Collected data entries
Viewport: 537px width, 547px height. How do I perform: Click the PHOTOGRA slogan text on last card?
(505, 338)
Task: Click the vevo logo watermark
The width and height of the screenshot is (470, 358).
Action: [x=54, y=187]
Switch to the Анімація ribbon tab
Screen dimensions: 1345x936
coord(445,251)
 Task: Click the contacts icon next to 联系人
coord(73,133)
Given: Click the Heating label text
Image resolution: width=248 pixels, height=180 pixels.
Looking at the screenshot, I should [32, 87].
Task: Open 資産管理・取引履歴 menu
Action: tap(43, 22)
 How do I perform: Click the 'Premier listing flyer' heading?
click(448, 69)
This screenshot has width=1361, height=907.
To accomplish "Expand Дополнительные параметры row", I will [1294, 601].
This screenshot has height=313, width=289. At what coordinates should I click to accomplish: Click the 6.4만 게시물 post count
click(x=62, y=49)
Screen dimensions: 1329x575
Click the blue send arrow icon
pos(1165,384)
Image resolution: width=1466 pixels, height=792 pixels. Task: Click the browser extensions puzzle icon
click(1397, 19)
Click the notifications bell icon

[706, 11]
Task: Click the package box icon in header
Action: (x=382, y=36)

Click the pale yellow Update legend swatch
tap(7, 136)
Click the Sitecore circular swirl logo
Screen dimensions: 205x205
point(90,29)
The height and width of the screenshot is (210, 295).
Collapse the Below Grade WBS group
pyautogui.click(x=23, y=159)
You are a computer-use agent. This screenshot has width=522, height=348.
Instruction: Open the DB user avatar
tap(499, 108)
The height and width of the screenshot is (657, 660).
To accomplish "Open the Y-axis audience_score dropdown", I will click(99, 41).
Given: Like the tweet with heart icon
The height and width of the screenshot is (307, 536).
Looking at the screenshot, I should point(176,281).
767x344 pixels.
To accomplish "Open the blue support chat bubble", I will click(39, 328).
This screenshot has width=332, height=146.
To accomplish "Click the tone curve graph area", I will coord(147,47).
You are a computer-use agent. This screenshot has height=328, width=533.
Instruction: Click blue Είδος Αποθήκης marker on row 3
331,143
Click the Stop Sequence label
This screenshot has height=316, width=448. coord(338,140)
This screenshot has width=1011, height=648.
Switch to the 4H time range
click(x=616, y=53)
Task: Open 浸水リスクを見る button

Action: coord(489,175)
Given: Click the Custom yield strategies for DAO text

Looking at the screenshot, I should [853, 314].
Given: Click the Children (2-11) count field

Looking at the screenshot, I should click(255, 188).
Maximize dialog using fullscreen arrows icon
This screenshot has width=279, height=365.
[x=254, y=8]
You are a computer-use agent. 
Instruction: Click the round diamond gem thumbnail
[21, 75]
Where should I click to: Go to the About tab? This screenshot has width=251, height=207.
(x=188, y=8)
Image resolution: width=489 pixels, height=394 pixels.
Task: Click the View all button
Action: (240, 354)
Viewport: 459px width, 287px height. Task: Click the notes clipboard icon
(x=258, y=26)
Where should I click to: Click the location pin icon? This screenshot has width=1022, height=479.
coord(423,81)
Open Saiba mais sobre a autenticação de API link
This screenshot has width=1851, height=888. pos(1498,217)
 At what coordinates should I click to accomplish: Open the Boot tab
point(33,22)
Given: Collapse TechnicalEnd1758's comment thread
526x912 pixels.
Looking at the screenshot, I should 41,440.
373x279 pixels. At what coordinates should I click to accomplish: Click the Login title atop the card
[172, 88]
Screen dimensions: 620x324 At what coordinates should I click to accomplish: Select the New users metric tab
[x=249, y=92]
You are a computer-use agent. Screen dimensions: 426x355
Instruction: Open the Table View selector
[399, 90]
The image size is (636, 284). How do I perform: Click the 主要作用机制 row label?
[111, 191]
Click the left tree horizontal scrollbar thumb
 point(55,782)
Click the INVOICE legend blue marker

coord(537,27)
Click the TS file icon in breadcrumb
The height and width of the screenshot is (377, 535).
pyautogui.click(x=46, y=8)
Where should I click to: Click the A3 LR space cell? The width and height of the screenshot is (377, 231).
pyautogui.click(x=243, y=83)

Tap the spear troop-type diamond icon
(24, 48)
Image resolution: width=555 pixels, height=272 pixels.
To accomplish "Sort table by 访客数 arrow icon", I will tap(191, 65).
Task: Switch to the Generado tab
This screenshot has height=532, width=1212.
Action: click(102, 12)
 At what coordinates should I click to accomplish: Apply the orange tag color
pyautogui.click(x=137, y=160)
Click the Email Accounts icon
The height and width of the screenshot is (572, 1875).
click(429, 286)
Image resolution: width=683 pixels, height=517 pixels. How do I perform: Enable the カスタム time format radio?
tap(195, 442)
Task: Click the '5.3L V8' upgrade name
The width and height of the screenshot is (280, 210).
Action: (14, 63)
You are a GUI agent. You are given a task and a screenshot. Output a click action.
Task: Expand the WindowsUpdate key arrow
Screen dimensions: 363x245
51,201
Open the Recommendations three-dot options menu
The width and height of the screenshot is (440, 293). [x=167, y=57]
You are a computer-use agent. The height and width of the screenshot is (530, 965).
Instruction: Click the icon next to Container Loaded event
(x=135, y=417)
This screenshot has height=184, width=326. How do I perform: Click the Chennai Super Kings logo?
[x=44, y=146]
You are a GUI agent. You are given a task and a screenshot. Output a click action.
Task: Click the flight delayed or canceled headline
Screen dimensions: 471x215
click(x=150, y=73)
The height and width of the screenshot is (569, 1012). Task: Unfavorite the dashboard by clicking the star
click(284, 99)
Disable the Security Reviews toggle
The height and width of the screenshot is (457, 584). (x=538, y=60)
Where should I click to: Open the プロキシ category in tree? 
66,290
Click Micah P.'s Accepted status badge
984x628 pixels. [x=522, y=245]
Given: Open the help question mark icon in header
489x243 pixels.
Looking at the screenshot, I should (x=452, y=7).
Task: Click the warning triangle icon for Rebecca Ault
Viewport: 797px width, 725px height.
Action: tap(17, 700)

(Task instructions): Find each line of the data above that holds the word "Expand", then copy it.

(Task result):
To accomplish "Expand Дополнительные параметры row", I will [1294, 601].
Task: Expand the WindowsUpdate key arrow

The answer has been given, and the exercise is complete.